Union-over-Intersections: Object Detection beyond Winner-Takes-All
Authors: Aritra Bhowmik, Pascal Mettes, Martin R. Oswald, Cees G Snoek
ICLR 2025 | Venue PDF | Archive PDF | Plain Text | LLM Run Details
| Reproducibility Variable | Result | LLM Response |
|---|---|---|
| Research Type | Experimental | We conduct evaluations on COCO (Lin et al., 2014), covering two tasks: object detection and instance segmentation. The MS-COCO 2017 dataset is a key benchmark for object detection and instance segmentation, comprising 80 categories with 118k training and 5k evaluation images. It features a maximum of 93 object instances per image, with an average of 7 objects.

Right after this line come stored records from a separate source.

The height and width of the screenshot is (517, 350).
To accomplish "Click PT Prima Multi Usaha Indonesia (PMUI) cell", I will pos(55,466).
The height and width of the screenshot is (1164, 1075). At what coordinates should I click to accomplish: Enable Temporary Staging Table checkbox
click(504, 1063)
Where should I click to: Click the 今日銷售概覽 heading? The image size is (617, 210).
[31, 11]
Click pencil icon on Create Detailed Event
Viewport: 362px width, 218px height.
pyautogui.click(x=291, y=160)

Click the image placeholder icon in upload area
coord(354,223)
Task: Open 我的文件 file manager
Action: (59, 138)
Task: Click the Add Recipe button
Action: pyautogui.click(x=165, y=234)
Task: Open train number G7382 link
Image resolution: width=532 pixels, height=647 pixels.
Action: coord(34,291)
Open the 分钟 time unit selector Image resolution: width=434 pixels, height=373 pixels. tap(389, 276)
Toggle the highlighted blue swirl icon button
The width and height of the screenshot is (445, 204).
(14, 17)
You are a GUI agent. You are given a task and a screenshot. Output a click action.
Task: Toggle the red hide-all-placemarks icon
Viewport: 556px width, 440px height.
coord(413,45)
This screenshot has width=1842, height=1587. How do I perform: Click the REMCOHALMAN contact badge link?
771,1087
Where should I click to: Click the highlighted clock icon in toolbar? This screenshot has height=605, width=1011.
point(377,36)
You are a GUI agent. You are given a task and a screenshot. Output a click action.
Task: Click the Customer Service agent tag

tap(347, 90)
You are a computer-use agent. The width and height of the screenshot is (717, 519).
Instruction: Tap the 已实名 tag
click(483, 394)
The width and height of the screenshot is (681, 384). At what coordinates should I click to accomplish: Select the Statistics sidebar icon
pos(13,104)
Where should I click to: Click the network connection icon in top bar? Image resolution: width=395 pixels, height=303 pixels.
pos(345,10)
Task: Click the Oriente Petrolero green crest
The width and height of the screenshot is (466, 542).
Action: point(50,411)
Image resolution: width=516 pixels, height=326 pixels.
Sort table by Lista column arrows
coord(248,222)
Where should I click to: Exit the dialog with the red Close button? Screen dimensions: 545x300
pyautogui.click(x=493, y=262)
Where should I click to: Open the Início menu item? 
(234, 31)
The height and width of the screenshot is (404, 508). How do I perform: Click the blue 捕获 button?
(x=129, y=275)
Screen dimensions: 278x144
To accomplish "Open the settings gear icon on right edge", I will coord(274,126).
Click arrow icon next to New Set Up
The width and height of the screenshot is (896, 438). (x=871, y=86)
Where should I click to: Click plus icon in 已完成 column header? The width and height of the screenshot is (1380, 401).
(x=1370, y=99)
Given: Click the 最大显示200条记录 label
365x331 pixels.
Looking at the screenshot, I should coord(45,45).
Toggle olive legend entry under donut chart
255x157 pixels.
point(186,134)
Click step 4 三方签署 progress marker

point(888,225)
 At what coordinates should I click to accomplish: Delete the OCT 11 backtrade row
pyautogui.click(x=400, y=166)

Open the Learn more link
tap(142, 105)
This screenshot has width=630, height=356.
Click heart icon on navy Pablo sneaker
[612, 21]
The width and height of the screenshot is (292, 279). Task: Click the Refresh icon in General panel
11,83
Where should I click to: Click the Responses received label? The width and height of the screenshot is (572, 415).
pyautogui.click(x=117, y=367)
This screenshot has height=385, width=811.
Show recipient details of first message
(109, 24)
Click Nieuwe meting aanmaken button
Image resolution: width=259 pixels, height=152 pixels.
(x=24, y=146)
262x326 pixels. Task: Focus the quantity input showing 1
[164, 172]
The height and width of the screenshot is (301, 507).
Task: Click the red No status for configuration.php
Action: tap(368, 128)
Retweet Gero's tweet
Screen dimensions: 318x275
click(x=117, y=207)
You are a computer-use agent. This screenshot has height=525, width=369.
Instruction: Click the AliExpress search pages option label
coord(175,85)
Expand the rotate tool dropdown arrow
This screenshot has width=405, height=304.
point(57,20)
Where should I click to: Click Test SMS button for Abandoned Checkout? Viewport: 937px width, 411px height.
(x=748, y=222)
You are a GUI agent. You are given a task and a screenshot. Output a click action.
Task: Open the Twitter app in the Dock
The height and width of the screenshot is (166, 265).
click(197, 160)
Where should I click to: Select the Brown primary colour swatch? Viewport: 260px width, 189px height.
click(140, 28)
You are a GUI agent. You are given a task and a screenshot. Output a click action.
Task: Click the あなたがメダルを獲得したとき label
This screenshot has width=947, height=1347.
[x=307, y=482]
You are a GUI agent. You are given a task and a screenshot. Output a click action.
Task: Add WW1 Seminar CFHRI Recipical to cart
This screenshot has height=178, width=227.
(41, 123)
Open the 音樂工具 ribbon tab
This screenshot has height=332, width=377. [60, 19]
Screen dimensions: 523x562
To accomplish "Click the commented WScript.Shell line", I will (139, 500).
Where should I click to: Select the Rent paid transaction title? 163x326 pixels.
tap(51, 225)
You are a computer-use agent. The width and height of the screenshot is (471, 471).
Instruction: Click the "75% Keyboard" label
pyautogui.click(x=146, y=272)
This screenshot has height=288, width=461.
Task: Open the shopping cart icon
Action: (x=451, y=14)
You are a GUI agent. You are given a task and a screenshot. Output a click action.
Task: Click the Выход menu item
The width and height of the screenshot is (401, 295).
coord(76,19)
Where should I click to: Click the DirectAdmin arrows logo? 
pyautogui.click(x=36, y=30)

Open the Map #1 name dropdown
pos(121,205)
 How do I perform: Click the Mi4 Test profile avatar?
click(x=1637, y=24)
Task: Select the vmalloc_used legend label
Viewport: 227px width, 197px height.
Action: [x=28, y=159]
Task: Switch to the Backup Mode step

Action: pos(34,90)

Further results on PASCAL VOC (Everingham et al., 2010) are provided in the supplemental. For Pascal VOC, we leverage the 2007 and 2012 editions. It spans 20 object categories, with 5,011 training and 4,952 testing images in VOC2007, and an additional 11,540 training images in VOC2012. |
| Researcher Affiliation | Academia | Aritra Bhowmik Pascal Mettes Martin R. Oswald Cess G. M. Snoek Atlas Lab, University of Amsterdam EMAIL |
| Pseudocode | Yes | Figure 2: Pseudo code demonstrating our minimal changes in the object detection pipeline. During regression, we adjust the target of the proposals from the entire ground truth to only the intersection with ground truth. In post-processing, we group boxes by proposal rather than regressed outcomes and merge regressed intersections, avoiding the discard of non-maximum boxes. |
| Open Source Code | Yes | Code is provided at https: //github.com/aritrabhowmik/Uo I. |
| Open Datasets | Yes | We conduct evaluations on COCO (Lin et al., 2014), covering two tasks: object detection and instance segmentation. The MS-COCO 2017 dataset is a key benchmark for object detection and instance segmentation, comprising 80 categories with 118k training and 5k evaluation images. Further results on PASCAL VOC (Everingham et al., 2010) are provided in the supplemental. |
| Dataset Splits | Yes | The MS-COCO 2017 dataset is a key benchmark for object detection and instance segmentation, comprising 80 categories with 118k training and 5k evaluation images. For Pascal VOC, we leverage the 2007 and 2012 editions. It spans 20 object categories, with 5,011 training and 4,952 testing images in VOC2007, and an additional 11,540 training images in VOC2012. |
| Hardware Specification | No | No specific hardware details (like GPU models, CPU types, or memory) are provided in the paper. The text only mentions performance metrics like '14.1 fps' and training times such as '23h for 50 epochs' without specifying the underlying hardware. |
| Software Dependencies | No | The paper does not provide specific software dependencies with version numbers (e.g., Python 3.8, PyTorch 1.9, CUDA 11.1). |
| Experiment Setup | Yes | We trained Faster R-CNN, Mask R-CNN, and Cascade R-CNN on COCO using standard configurations such as random horizontal flip, 512 proposals, and SGD optimization over 12 epochs, with a learning rate decay at epochs 8 and 11. YOLOv3 is trained with the Darknet-53 backbone for 273 epochs using common augmentation strategies and SGD. Deformable DETR is trained for 50 epochs with the Adam W optimizer. |